DOCUMENT EXCERPT START

Seventeen foetal and postnatal FASD brains ranging from 15 WG to 22 postnatal months were also included in this study. Detailed clinical and morphological characteristics are presented in Table 2. Causes of death were IUFD in 6 cases, TOP for foetal malformations in 8 cases, post-natal early death in one case and sudden infant death syndrome in the two post-natal cases.
In each control and FASD patient, a complete autopsy had been performed with the written consent of the parents and according to standardized protocols including X-rays, photographs, macroscopical and microscopical examination of all viscerae and brain . Developmental age was evaluated by means of organ weights [20, 53], skeletal measurements and by the histological maturational stages of the different viscera.
Brain growth was evaluated according to the criteria of Guihard-Costa and Larroche . Macroscopic evaluation of brain maturation, in particular gyration, was performed according to the atlas of Feess-Higgins and Larroche . After fixation in a zinc-10% formalin buffer solution for at least 1 month, several brain sections were obtained from frontal, temporal, parietal, cingular and occipital cortices including the calcarine fissure, as well as limbic structures, and basal ganglia including thalamus, striatum, pallidum and their related structures. Multiple seven micrometer paraffin embedded sections were stained using Haematoxylin–Eosin and Cresyl Violet, which made it possible to confirm the absence of cerebral lesions. The morphology of all different brain structures studied was consistent with the patients’ ages.

DOCUMENT EXCERPT END

* EXERCISE REQUIREMENTS *
1. In the brain study excerpt, how long were the brains fixed before sections were taken?
2. From the brain study excerpt, output the passage that opens with the words containing "In each control" and closes with "the different viscera.".
3. Translate this sentence from the brain study excerpt into Spanish: "The morphology of all different brain structures studied was consistent with the patients’ ages."

SUPPLIED INFORMATION START

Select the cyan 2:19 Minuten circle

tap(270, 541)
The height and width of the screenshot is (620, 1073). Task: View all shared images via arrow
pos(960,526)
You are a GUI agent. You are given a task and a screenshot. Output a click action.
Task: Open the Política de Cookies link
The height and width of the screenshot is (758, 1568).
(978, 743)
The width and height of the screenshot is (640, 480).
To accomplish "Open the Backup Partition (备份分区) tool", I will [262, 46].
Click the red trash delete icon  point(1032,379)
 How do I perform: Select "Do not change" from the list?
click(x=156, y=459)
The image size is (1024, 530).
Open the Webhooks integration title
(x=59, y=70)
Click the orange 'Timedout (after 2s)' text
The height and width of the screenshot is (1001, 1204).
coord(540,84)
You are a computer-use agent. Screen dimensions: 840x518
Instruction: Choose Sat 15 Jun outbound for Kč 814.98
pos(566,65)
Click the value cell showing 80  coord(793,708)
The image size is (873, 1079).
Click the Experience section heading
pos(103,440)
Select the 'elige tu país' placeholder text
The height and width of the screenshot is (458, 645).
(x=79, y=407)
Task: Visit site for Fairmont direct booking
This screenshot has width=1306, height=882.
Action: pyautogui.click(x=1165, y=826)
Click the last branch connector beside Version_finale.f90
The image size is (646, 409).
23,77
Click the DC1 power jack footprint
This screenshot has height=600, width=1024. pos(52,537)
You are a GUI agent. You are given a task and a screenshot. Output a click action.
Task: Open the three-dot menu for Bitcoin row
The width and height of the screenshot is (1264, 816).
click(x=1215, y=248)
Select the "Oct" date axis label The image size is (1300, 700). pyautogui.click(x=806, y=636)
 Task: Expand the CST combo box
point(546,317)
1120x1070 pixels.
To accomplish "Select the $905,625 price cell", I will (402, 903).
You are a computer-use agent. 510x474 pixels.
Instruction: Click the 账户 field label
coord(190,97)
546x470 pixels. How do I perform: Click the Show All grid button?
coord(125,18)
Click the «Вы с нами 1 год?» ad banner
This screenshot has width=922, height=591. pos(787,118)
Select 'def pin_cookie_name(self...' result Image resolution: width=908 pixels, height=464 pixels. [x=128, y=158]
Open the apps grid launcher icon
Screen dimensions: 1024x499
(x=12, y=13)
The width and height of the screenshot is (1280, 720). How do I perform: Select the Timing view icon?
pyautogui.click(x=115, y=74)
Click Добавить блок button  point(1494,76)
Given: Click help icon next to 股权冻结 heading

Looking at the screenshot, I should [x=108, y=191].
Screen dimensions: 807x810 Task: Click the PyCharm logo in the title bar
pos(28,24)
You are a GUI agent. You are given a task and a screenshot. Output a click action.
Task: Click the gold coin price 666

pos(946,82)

SUPPLIED INFORMATION END

* SOLUTION LIST *
1. For at least 1 month, in a zinc-10% formalin buffer solution.

2.
In each control and FASD patient, a complete autopsy had been performed with the written consent of the parents and according to standardized protocols including X-rays, photographs, macroscopical and microscopical examination of all viscerae and brain . Developmental age was evaluated by means of organ weights [20, 53], skeletal measurements and by the histological maturational stages of the different viscera.

3. La morfología de todas las diferentes estructuras cerebrales estudiadas era coherente con la edad de los pacientes.